__YOUR OBJECTIVE__: Beginning with the first line, transcribe the entries below exactly through the line containing "Arroz Sal y Harina (1500, 176)", inclusive.

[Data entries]
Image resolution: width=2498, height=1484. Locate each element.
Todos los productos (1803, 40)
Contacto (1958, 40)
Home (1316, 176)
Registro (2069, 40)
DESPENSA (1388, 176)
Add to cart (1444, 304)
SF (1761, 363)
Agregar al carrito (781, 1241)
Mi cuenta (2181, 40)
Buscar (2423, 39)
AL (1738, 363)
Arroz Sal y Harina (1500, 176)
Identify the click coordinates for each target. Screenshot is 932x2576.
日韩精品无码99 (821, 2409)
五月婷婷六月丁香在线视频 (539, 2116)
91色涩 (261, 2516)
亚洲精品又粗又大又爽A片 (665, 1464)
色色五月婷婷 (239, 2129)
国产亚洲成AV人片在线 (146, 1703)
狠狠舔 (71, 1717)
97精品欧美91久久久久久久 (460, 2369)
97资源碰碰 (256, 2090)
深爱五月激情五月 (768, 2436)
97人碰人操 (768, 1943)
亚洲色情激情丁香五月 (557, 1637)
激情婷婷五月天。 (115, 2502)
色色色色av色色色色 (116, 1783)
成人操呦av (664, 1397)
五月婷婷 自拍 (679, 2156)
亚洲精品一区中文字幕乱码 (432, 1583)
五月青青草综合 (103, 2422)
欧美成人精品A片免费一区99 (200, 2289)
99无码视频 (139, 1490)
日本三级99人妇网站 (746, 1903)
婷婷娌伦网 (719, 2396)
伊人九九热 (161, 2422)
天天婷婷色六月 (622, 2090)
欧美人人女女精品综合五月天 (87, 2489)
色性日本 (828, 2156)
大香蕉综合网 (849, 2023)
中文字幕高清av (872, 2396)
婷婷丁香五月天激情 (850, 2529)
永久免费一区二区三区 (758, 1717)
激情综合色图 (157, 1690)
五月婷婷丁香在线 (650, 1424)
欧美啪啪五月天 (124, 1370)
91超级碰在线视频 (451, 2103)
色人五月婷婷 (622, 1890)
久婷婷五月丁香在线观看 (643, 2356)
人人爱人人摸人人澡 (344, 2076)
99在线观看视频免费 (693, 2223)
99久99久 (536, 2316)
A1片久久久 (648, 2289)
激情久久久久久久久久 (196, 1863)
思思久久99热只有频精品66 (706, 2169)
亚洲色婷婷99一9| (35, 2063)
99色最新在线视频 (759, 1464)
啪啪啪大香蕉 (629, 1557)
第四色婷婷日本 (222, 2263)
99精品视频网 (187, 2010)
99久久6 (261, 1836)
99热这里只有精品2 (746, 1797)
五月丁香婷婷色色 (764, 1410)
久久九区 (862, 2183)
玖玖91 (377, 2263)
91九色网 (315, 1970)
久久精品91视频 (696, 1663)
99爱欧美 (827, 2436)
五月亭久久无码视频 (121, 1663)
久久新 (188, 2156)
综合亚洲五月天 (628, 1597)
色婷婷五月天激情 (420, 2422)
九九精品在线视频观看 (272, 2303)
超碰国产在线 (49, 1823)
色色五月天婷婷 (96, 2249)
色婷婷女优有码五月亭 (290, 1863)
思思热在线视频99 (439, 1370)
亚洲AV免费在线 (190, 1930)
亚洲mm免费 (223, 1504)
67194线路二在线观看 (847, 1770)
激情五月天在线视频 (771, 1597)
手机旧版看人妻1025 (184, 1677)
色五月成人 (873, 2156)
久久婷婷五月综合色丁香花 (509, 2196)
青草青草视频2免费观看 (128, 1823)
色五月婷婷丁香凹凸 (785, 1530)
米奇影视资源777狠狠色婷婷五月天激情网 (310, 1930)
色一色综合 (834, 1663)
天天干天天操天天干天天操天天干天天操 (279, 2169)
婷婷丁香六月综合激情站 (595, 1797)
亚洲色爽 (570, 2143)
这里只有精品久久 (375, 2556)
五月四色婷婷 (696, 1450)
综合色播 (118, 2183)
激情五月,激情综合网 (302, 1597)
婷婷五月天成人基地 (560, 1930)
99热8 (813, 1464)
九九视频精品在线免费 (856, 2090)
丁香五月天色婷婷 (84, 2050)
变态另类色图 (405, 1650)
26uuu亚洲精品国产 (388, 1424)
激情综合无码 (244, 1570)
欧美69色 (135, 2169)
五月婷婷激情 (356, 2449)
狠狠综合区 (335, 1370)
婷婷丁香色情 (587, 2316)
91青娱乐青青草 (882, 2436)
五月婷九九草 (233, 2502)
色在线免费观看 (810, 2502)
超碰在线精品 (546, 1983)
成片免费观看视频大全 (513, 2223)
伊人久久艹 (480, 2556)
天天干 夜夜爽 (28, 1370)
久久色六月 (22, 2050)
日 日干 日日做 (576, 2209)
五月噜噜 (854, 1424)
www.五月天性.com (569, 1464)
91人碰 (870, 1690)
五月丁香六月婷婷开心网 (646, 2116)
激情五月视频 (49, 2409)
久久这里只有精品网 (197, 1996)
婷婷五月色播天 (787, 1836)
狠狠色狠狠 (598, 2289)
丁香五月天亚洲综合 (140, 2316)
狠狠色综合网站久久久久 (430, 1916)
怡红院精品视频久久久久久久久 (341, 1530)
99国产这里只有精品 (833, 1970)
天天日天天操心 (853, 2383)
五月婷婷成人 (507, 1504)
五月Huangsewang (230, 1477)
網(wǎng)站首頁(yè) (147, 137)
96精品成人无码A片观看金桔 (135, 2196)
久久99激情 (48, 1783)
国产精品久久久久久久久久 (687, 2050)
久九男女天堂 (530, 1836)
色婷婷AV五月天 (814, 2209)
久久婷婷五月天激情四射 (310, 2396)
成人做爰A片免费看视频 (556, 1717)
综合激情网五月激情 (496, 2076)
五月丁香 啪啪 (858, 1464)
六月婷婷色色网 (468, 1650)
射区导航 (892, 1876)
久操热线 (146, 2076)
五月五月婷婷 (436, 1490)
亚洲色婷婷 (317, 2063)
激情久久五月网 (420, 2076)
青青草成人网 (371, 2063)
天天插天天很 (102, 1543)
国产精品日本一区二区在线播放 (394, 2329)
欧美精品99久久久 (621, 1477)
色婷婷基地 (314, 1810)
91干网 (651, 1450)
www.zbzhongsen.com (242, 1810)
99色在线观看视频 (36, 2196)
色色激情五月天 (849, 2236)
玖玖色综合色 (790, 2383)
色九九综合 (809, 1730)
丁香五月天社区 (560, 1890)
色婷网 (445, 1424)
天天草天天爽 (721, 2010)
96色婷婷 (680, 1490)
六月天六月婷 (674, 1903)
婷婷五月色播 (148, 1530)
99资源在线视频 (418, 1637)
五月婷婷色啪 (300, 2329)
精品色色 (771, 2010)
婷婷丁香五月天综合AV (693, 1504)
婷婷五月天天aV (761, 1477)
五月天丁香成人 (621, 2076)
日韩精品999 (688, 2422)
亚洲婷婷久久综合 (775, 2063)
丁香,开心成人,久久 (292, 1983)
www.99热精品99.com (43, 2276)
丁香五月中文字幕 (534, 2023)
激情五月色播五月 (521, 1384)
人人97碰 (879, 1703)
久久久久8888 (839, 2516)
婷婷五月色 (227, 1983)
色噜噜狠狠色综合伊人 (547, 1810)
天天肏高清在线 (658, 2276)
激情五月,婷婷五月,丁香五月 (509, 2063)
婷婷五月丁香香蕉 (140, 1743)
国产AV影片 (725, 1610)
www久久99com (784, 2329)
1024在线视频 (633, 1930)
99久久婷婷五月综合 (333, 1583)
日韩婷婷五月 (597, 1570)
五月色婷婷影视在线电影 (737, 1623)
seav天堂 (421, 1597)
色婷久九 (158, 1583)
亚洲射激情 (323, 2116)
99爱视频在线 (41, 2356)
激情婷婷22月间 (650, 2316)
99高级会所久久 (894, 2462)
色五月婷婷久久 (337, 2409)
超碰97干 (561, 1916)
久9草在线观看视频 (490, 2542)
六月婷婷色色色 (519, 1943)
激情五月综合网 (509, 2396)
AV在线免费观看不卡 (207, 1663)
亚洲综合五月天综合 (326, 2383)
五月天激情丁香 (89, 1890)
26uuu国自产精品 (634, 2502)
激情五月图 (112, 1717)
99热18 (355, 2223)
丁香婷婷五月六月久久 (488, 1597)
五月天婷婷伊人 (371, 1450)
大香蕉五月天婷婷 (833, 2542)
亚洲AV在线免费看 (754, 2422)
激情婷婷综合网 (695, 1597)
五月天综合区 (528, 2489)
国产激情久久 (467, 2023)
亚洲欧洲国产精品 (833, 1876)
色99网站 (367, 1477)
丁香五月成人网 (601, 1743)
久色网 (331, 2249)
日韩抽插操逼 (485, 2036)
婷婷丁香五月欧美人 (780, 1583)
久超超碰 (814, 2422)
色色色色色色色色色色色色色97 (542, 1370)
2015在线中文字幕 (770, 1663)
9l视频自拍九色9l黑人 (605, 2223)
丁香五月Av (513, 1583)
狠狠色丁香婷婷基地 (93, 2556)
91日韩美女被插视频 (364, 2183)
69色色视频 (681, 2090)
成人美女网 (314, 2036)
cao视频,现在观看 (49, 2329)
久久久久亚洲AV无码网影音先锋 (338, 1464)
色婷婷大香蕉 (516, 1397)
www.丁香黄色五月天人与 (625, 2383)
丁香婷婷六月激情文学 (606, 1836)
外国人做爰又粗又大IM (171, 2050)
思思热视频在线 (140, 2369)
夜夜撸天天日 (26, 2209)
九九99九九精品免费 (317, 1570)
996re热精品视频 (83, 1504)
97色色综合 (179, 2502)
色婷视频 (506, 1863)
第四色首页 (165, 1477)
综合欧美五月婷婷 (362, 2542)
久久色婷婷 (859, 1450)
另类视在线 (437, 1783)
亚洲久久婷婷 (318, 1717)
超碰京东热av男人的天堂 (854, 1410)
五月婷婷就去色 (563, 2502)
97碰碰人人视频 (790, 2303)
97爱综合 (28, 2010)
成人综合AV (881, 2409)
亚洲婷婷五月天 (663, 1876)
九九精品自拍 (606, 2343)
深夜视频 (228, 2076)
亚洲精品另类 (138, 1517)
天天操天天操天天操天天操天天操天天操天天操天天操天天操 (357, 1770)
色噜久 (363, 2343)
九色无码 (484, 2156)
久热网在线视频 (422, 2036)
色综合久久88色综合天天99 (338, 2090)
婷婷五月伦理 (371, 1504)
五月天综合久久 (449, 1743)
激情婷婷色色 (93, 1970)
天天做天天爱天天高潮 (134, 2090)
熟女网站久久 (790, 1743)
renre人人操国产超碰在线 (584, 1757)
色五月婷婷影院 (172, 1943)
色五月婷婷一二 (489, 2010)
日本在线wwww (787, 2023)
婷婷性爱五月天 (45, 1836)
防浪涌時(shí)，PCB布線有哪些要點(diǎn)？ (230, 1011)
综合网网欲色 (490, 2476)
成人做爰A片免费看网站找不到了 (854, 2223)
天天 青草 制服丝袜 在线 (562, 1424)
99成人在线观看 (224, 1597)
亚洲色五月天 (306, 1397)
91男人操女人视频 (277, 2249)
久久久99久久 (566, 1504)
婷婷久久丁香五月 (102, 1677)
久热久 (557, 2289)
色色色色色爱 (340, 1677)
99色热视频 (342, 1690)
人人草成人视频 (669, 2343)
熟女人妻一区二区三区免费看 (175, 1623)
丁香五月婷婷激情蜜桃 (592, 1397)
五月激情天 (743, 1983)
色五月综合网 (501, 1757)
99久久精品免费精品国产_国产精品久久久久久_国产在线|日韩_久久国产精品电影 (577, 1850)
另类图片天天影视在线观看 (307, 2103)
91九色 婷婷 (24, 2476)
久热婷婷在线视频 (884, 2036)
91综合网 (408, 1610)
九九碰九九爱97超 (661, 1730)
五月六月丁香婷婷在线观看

__TASK ANSWER__:
Image resolution: width=2498, height=1484. Locate each element.
Todos los productos (1803, 40)
Contacto (1958, 40)
Home (1316, 176)
Registro (2069, 40)
DESPENSA (1388, 176)
Add to cart (1444, 304)
SF (1761, 363)
Agregar al carrito (781, 1241)
Mi cuenta (2181, 40)
Buscar (2423, 39)
AL (1738, 363)
Arroz Sal y Harina (1500, 176)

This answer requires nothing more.